* [Tugas Tertulis A]: Menurut teks tentang pernikahan Jabir, Jabir menikah dengan seorang gadis atau janda?
* [Tugas Tertulis B]: Tuliskan ulang bagian teks tentang pernikahan Jabir, mulai dari "Eramuslim – DARI" sampai "yang sudah beruban.".

---------- Teks yang Ditampilkan

Eramuslim – DARI Jabir ibn ‘Abdullah radhiallahu’anha: ‘Ubaidillah meninggal dunia dan meninggalkan sembilan atau tujuh anak perempuan. Lalu, aku menikahi seorang perempuan yang sudah beruban.
Rasulullah shalallaahu ‘alaihi wa sallaam bertanya kepadaku, “Wahai Jabir, apakah kamu telah menikah?” Aku menjawab, “Ya.” Rasulullah bertanya lagi, “Apakah kamu menikah dengan seorang gadis atau janda?” Aku menjawab, “Aku menikah dengan seorang janda.”
Rasulullah bertanya lagi, “Apakah ia seorang istri yang bisa diajak bercanda?” Aku menjawab, “Sesungguhnya ‘Ubaidillah telah meninggal dunia dengan meninggalkan sembilan atau tujuh anak perempuan. Aku tidak ingin menikahi perempuan yang seumur dengan mereka. Oleh karena itu, aku menikahi seorang perempuan yang bisa merawat mereka.”
Rasulullah bersabda, “Semoga Allah memberkahimu.” (HR Bukhari dan Muslim)

--------------------
---------- Daftar Entri

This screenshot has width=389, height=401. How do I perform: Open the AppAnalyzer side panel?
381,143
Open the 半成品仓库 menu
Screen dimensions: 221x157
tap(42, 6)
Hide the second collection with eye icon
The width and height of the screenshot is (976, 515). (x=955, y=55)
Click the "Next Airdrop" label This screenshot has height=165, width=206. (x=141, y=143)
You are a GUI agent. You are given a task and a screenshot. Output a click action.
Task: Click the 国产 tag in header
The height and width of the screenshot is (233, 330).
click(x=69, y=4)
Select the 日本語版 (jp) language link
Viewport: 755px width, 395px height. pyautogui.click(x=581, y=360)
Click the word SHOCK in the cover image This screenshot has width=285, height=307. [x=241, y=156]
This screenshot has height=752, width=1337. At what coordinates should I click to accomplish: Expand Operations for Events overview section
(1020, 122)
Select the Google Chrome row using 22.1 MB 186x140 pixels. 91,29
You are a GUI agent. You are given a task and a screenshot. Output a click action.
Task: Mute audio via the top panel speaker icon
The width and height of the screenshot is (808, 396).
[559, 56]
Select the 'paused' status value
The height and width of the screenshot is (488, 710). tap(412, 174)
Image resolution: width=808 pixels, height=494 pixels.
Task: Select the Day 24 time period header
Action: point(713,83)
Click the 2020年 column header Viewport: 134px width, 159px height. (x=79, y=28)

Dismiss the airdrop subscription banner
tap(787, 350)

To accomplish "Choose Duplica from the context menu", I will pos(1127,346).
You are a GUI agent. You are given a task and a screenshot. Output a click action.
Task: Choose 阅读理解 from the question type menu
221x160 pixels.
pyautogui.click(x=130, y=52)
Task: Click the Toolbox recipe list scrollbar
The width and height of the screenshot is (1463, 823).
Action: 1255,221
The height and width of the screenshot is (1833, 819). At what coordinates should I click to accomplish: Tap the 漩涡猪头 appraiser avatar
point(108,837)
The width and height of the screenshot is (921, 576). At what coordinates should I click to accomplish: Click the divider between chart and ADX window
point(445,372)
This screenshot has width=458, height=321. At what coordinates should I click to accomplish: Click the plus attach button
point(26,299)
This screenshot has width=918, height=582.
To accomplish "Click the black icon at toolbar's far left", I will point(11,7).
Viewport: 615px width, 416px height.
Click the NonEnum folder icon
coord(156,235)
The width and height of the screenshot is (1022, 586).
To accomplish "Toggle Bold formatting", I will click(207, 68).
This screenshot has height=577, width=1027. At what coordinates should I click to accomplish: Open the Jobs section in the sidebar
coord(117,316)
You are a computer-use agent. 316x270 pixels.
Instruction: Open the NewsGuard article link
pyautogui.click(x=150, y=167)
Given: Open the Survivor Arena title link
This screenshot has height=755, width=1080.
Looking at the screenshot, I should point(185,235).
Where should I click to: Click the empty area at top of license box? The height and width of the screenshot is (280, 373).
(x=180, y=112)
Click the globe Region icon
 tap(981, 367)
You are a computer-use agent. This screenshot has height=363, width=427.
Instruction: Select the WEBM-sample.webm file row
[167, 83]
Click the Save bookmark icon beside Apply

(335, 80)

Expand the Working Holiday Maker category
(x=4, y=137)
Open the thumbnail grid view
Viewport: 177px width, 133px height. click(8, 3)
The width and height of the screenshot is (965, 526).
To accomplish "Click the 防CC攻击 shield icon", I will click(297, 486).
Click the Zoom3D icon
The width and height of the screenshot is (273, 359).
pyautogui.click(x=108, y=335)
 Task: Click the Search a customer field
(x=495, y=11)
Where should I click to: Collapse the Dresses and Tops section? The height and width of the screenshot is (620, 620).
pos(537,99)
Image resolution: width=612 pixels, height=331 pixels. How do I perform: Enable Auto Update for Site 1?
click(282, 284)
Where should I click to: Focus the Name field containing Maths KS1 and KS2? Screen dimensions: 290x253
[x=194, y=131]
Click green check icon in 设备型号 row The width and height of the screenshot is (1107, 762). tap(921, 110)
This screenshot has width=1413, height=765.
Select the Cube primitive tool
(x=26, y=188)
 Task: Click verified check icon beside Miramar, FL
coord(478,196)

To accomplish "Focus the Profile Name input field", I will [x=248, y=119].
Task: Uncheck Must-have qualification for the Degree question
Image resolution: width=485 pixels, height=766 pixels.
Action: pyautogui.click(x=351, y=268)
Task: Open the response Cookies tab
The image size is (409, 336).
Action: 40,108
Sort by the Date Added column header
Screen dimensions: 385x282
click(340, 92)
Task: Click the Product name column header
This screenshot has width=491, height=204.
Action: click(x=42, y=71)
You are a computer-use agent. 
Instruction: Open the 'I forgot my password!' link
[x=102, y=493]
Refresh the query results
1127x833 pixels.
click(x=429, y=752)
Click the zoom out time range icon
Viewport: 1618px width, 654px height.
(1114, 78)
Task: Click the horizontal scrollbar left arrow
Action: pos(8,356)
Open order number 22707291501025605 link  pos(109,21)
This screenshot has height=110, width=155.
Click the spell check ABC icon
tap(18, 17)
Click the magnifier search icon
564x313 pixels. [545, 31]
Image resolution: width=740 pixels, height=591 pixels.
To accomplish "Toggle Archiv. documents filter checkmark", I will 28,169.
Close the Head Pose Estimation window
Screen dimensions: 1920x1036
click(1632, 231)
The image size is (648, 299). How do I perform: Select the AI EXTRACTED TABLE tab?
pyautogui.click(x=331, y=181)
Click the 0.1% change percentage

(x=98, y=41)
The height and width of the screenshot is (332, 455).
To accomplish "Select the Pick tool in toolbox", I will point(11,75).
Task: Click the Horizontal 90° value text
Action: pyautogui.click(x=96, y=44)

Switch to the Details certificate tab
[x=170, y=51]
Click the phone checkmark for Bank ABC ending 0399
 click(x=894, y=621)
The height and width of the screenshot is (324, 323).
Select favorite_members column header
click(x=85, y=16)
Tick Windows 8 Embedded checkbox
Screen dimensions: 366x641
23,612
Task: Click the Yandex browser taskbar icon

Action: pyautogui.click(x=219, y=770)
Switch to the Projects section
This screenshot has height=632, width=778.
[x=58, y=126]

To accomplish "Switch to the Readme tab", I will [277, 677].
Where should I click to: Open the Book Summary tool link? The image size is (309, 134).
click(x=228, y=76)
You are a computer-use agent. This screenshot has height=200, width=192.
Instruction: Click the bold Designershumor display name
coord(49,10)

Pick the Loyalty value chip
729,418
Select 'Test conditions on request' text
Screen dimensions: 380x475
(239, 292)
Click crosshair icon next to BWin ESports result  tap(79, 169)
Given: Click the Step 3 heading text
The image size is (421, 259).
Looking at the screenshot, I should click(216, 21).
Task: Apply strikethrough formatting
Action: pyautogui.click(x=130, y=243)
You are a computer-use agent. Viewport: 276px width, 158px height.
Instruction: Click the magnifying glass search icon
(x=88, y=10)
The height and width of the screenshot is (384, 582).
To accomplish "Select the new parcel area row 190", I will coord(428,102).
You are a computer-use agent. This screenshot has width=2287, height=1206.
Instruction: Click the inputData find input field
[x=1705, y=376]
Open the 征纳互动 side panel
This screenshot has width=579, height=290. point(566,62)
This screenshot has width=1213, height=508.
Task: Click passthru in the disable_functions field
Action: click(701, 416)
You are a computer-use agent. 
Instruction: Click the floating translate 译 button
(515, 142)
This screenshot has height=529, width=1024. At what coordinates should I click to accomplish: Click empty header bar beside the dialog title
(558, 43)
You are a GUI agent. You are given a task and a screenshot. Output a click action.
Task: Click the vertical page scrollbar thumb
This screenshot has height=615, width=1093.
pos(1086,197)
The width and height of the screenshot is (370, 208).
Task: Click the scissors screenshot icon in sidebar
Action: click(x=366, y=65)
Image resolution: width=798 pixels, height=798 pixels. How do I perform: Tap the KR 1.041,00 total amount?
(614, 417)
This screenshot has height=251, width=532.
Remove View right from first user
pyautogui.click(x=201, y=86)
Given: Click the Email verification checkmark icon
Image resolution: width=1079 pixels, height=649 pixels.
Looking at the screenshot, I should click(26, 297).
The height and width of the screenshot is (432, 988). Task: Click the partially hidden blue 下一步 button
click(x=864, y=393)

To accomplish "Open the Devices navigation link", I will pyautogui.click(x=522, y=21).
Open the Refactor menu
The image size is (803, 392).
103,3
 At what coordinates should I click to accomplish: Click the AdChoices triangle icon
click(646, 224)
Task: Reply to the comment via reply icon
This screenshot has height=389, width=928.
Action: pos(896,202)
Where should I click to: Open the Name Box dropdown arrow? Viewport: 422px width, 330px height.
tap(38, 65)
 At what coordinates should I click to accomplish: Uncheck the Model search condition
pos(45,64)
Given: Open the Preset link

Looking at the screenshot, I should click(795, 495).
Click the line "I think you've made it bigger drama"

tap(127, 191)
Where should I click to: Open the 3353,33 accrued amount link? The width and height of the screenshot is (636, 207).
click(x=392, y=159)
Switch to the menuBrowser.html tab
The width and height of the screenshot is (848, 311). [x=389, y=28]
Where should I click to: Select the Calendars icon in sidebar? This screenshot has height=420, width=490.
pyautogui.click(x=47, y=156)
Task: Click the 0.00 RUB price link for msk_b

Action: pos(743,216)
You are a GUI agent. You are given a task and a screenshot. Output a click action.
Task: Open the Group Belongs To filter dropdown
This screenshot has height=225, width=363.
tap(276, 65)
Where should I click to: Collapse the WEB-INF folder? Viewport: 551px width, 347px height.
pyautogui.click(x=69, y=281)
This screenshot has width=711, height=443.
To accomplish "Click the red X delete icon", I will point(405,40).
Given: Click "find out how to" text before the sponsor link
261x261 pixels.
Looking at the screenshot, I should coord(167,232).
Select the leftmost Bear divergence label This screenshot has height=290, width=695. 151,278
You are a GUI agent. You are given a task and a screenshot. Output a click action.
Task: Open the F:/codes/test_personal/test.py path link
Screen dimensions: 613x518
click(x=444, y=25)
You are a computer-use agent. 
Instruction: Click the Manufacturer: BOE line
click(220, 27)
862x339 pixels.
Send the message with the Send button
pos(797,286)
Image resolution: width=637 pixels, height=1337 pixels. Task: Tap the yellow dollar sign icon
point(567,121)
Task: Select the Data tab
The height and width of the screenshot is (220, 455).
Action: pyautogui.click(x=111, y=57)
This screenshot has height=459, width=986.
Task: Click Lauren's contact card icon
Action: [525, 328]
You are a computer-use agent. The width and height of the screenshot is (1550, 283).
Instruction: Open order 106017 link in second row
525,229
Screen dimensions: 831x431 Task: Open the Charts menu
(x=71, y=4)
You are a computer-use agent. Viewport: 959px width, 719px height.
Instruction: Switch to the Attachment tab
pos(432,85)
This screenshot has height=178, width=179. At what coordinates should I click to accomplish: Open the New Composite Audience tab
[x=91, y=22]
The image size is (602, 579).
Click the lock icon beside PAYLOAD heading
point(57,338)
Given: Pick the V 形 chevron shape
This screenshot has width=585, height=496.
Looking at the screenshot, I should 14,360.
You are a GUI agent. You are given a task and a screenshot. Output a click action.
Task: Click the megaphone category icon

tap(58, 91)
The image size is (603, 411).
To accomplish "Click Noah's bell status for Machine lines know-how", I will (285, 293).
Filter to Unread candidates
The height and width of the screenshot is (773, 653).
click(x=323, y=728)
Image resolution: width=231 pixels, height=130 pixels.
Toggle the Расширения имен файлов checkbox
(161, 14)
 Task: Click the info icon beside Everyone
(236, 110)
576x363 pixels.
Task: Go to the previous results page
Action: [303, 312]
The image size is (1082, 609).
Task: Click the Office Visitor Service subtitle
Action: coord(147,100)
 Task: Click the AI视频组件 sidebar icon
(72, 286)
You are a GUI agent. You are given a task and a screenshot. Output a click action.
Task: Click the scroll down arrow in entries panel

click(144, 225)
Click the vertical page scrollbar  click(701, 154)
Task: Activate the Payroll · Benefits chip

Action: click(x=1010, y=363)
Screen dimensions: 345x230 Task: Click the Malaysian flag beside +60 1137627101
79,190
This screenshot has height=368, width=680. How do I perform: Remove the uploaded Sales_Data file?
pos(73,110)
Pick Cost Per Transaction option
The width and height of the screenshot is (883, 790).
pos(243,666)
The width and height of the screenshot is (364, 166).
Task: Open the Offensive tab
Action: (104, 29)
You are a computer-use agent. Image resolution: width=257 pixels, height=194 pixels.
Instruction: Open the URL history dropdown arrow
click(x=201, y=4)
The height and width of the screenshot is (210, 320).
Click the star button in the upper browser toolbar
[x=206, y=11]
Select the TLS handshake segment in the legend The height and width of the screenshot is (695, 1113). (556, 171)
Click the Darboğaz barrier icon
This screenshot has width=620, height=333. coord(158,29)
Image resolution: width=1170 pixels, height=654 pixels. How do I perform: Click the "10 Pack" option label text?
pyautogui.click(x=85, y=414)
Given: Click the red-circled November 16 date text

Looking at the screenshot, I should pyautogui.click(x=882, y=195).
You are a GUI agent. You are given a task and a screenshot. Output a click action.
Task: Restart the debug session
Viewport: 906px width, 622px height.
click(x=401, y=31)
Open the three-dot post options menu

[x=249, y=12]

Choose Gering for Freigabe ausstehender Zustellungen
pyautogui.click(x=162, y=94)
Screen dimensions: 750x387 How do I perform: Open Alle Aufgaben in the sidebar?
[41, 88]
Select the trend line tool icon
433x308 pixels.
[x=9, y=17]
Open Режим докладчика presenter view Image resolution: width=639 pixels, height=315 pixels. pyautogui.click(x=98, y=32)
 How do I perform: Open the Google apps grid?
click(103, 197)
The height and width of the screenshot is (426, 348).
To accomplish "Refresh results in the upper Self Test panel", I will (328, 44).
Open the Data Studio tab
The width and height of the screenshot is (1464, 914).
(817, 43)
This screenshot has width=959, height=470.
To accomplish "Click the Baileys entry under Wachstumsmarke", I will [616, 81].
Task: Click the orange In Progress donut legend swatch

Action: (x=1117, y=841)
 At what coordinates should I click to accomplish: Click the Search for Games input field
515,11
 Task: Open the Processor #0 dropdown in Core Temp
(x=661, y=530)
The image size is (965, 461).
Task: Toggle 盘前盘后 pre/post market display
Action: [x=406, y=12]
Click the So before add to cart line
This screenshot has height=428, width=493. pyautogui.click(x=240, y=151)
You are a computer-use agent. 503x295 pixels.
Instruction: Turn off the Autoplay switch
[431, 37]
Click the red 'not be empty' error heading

--------------------

* [Hasil Tugas A]: Dengan seorang janda.

* [Hasil Tugas B]:
Eramuslim – DARI Jabir ibn ‘Abdullah radhiallahu’anha: ‘Ubaidillah meninggal dunia dan meninggalkan sembilan atau tujuh anak perempuan. Lalu, aku menikahi seorang perempuan yang sudah beruban.